- **Assignment**
Every line from the line containing "1456x819 pixels. At" through the end of the data is to be reproduced exactly, excluding pictures.

◆ ◆ ◆ ◆ ◆

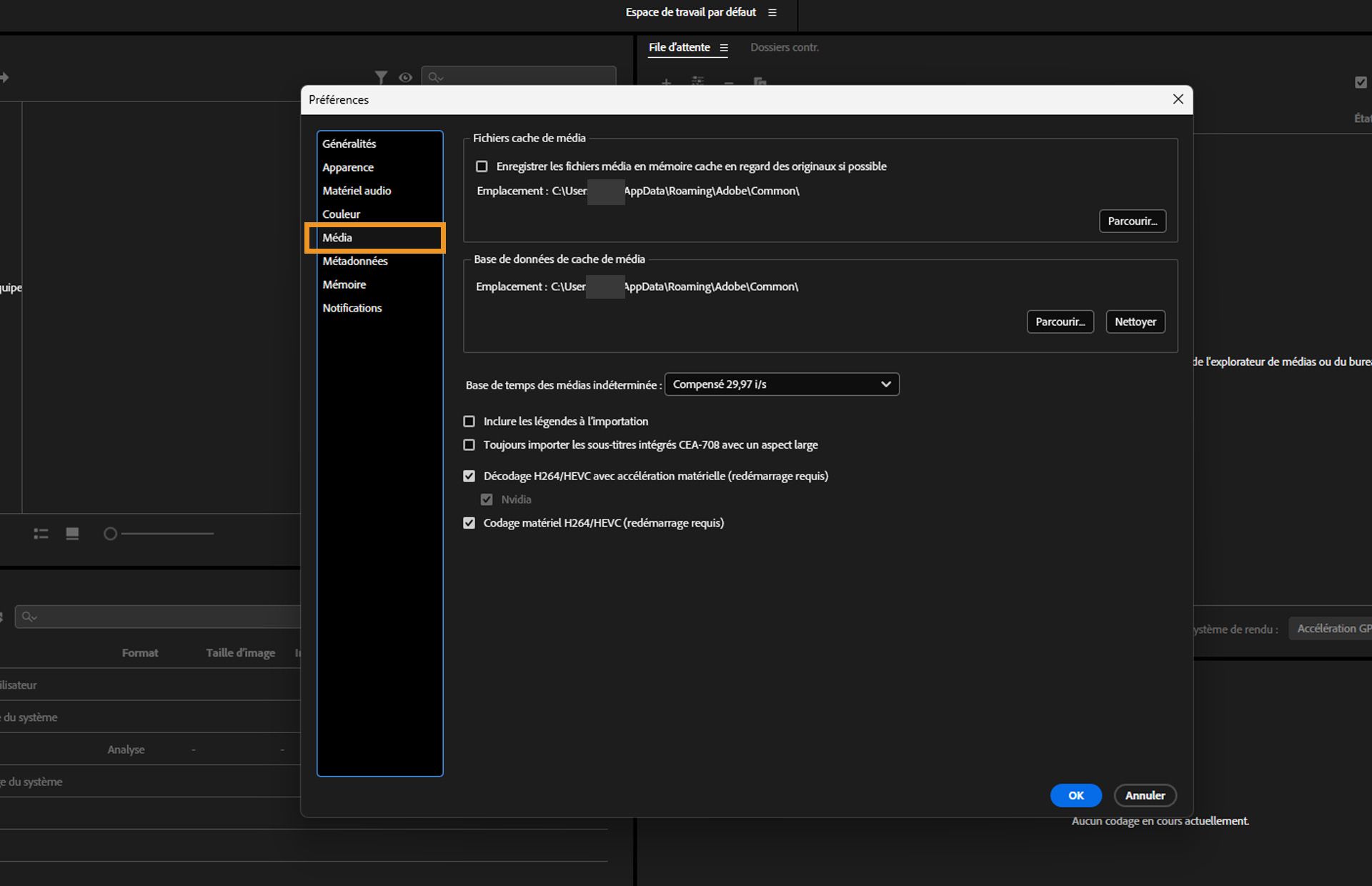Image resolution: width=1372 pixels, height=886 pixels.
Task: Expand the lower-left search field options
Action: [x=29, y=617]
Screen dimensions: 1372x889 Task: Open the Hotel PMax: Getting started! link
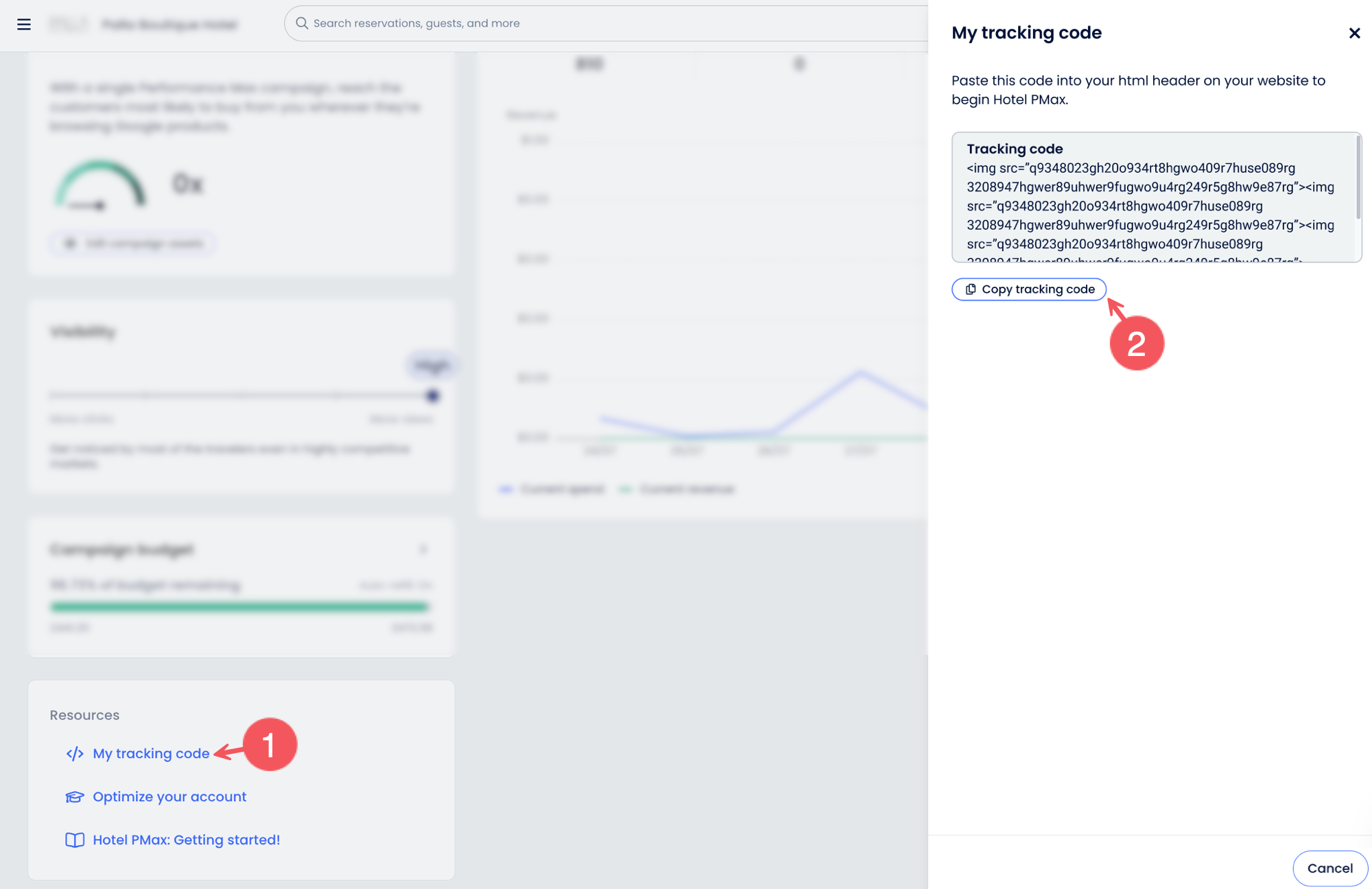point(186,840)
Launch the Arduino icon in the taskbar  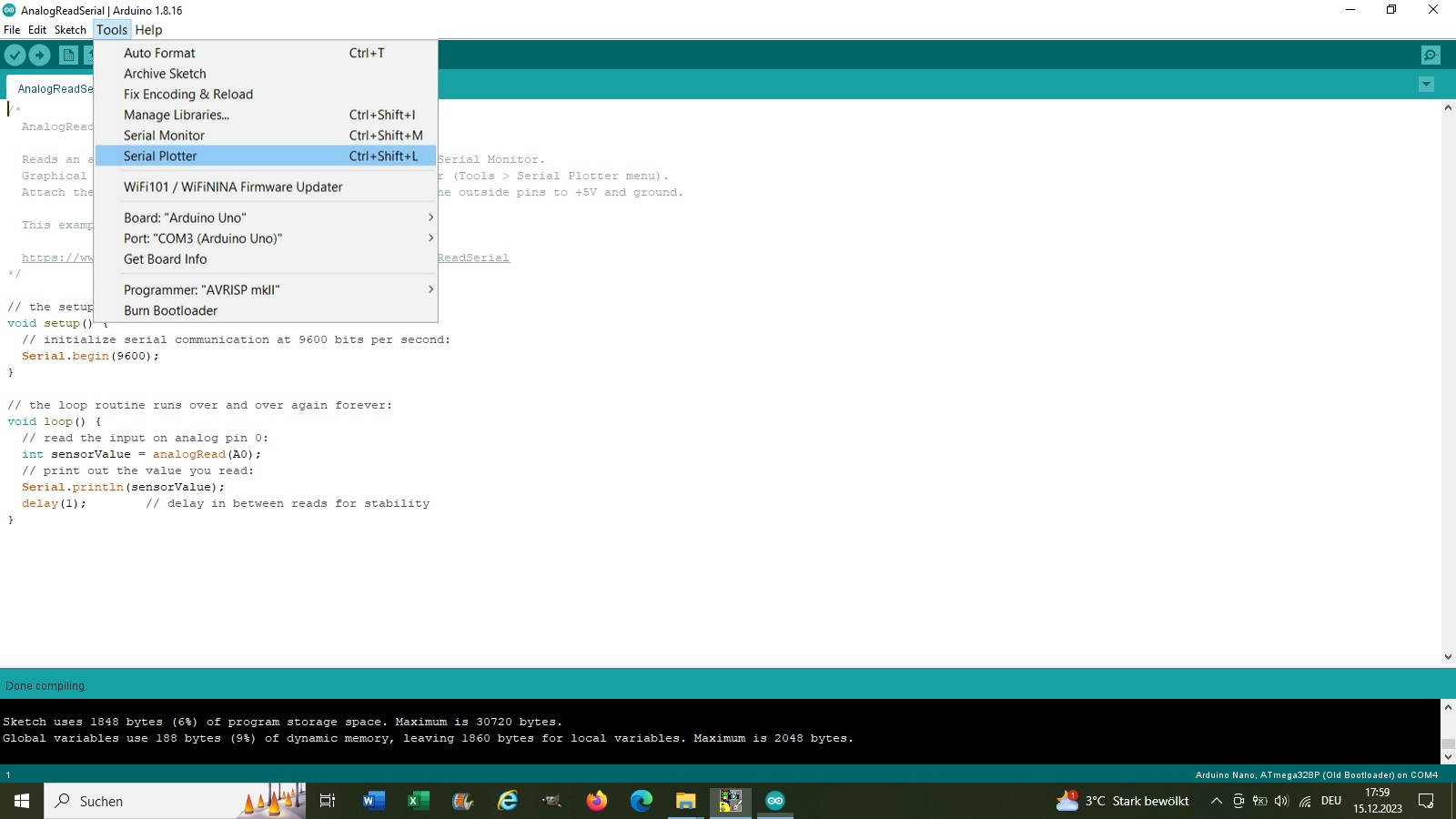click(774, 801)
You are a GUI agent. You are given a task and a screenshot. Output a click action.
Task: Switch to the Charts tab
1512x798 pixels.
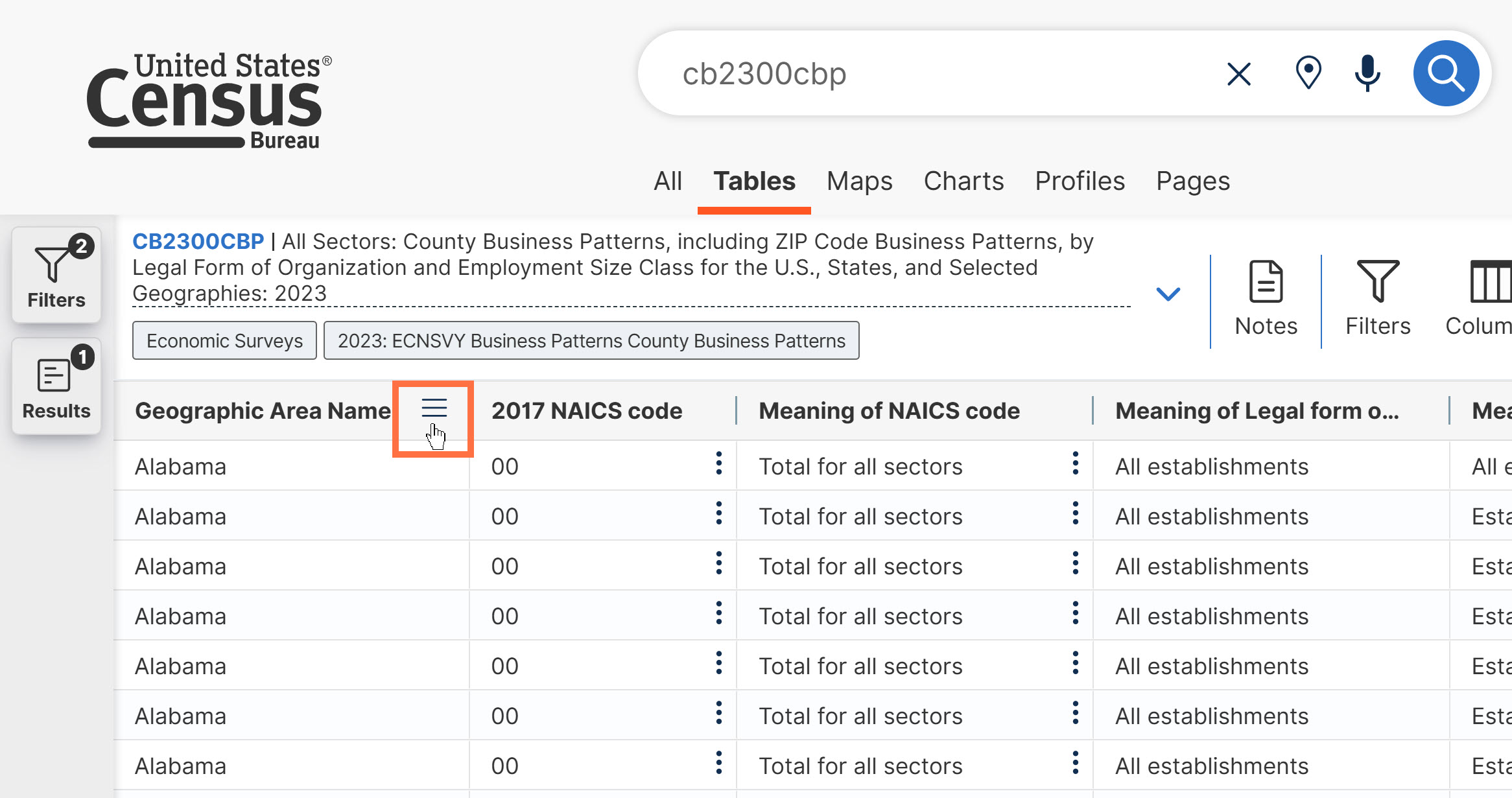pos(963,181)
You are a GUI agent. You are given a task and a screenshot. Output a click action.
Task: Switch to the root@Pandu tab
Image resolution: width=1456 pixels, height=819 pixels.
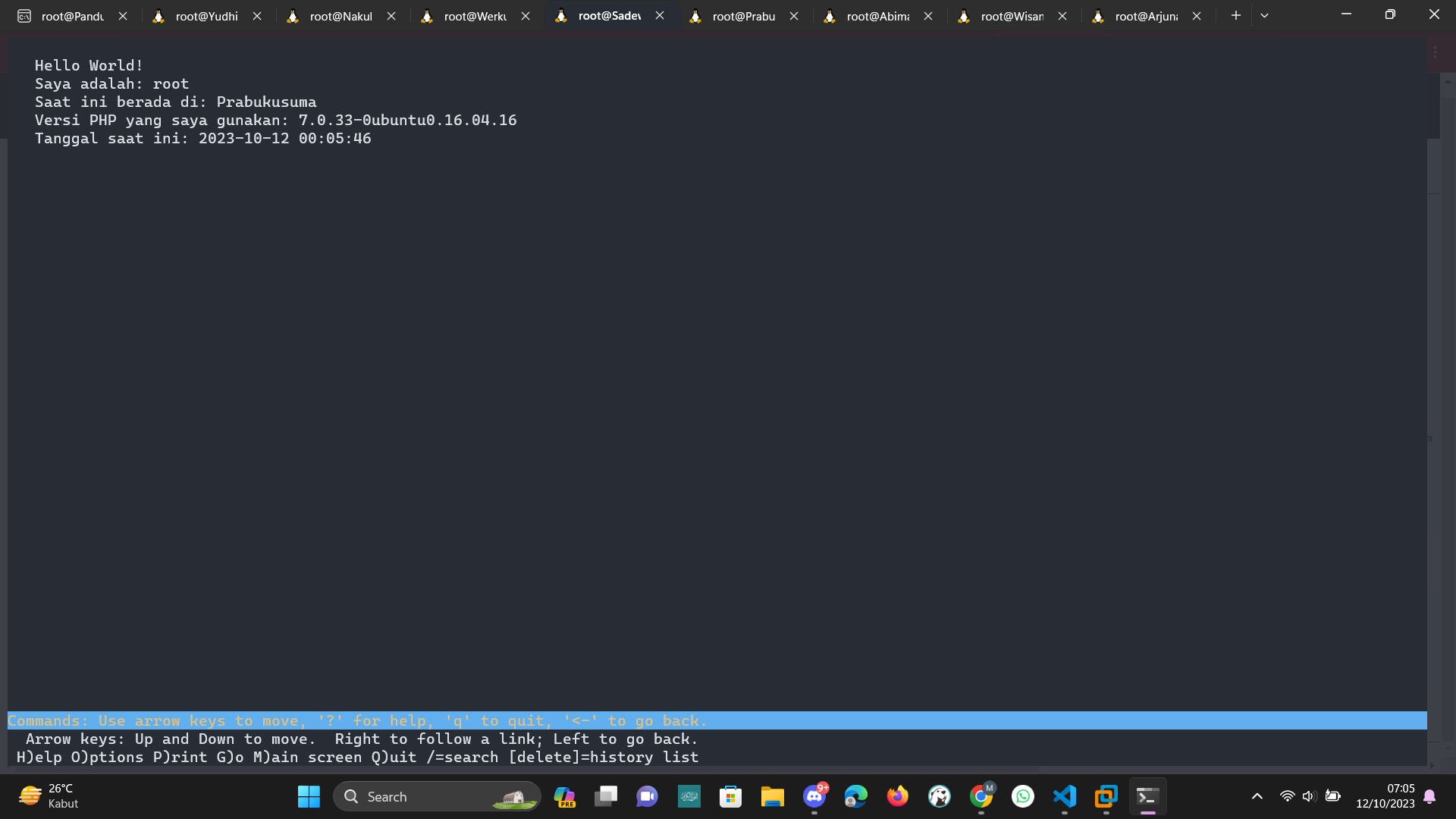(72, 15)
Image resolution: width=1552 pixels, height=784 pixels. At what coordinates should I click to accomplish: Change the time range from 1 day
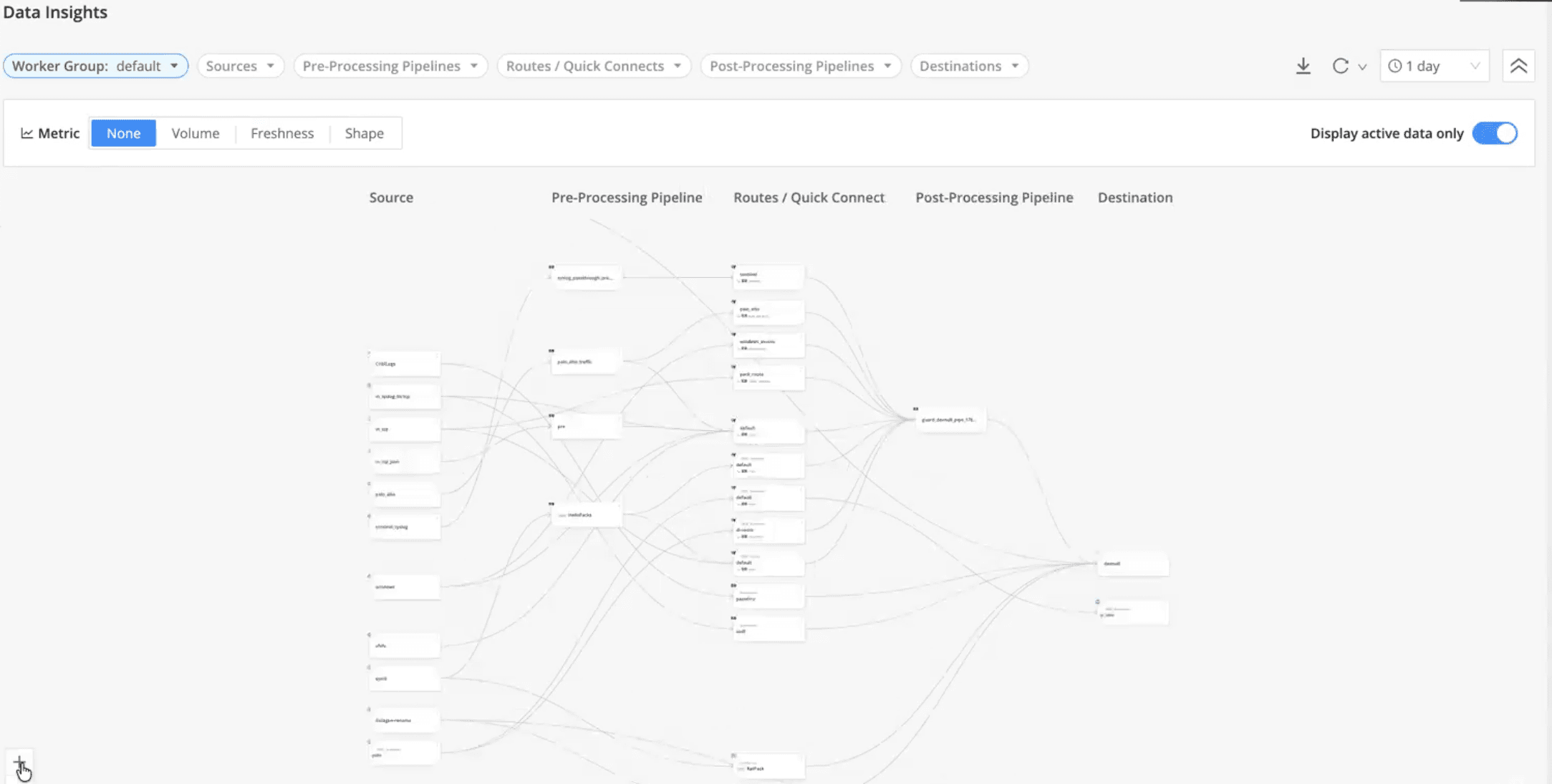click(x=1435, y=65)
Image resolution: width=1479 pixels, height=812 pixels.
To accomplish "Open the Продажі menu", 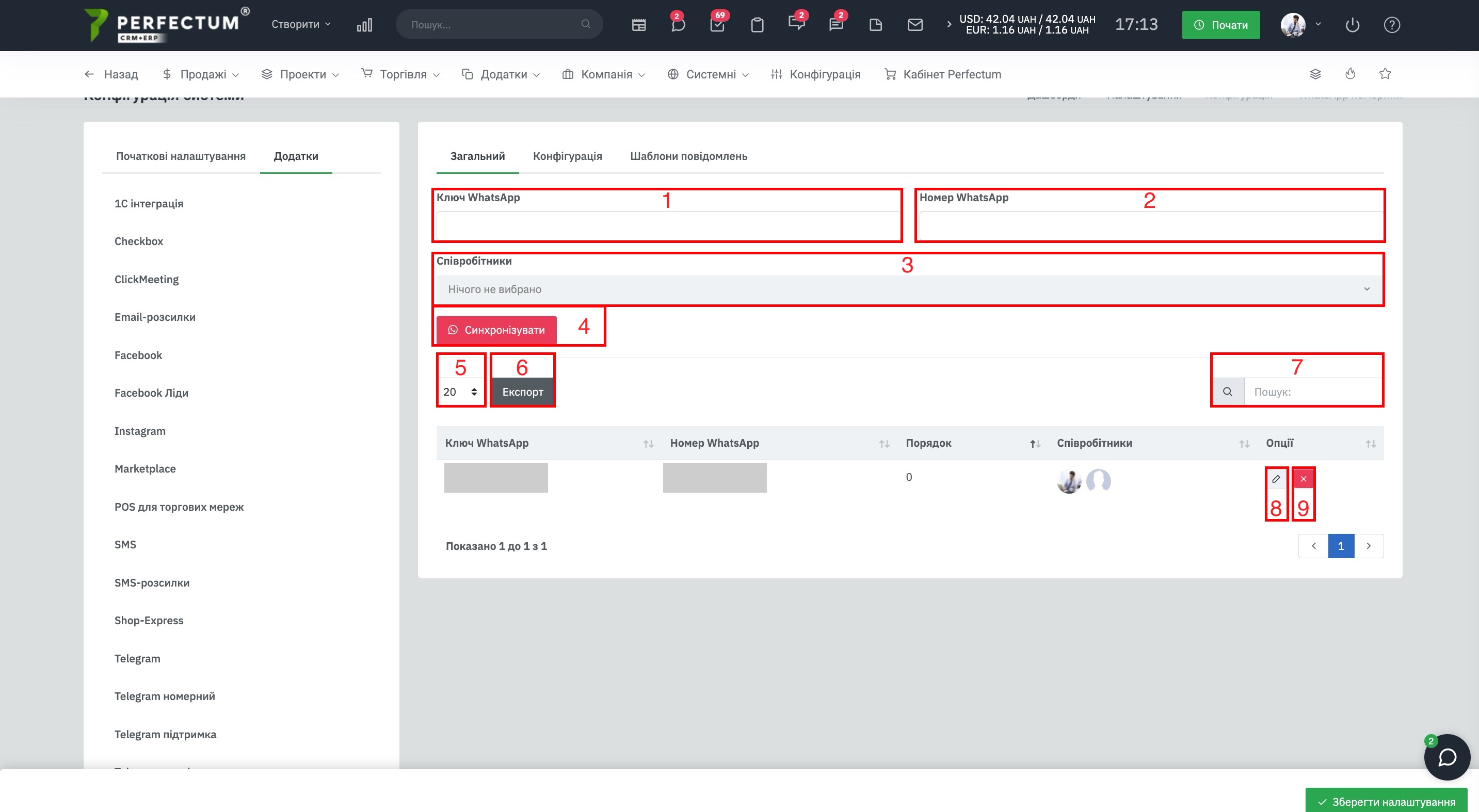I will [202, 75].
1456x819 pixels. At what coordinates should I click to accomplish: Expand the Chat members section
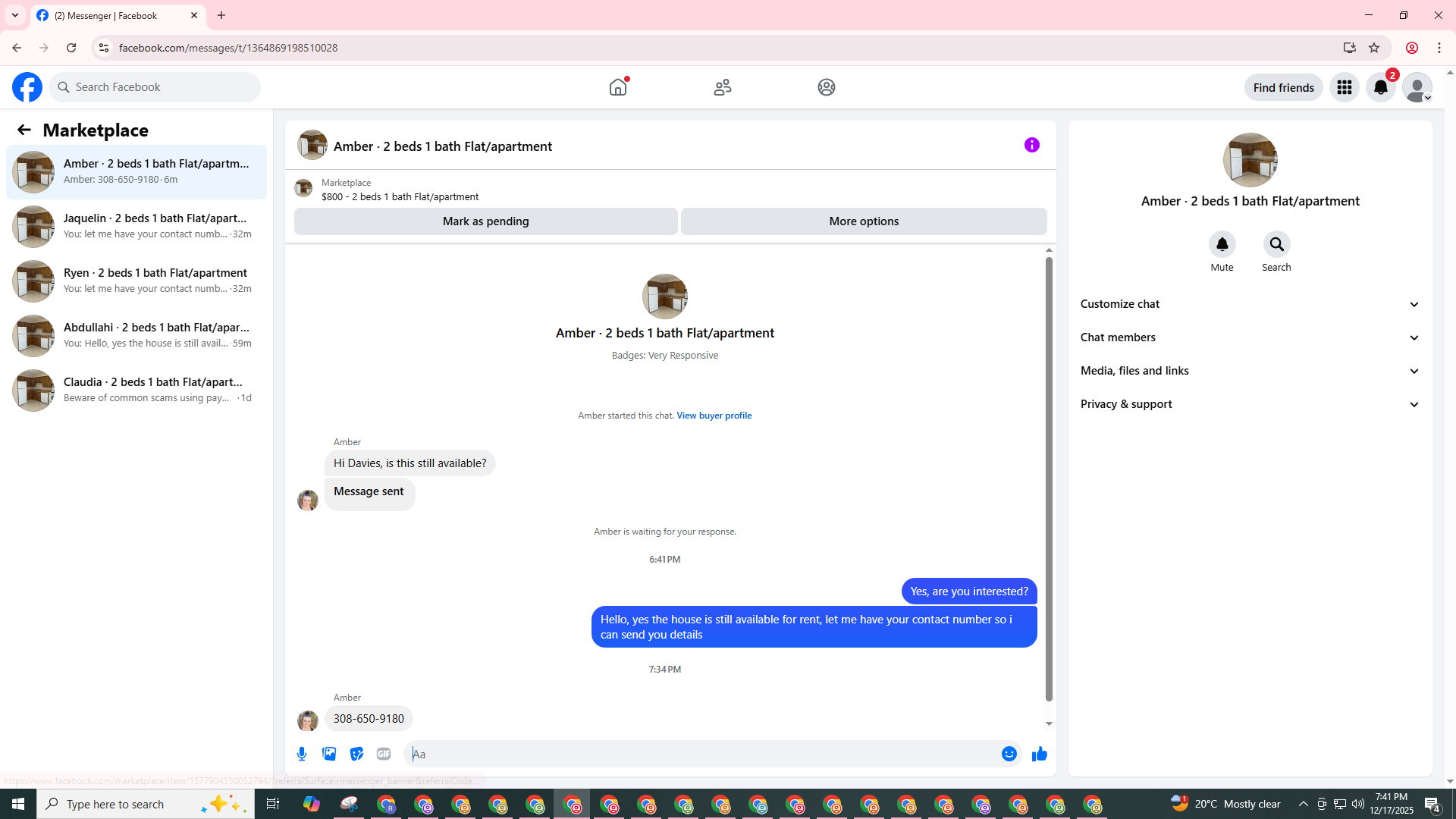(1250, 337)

◆ ◆ ◆ ◆ ◆

- **Worked solution**
1456x819 pixels. At what coordinates should I click to accomplish: Expand the Chat members section
(1250, 337)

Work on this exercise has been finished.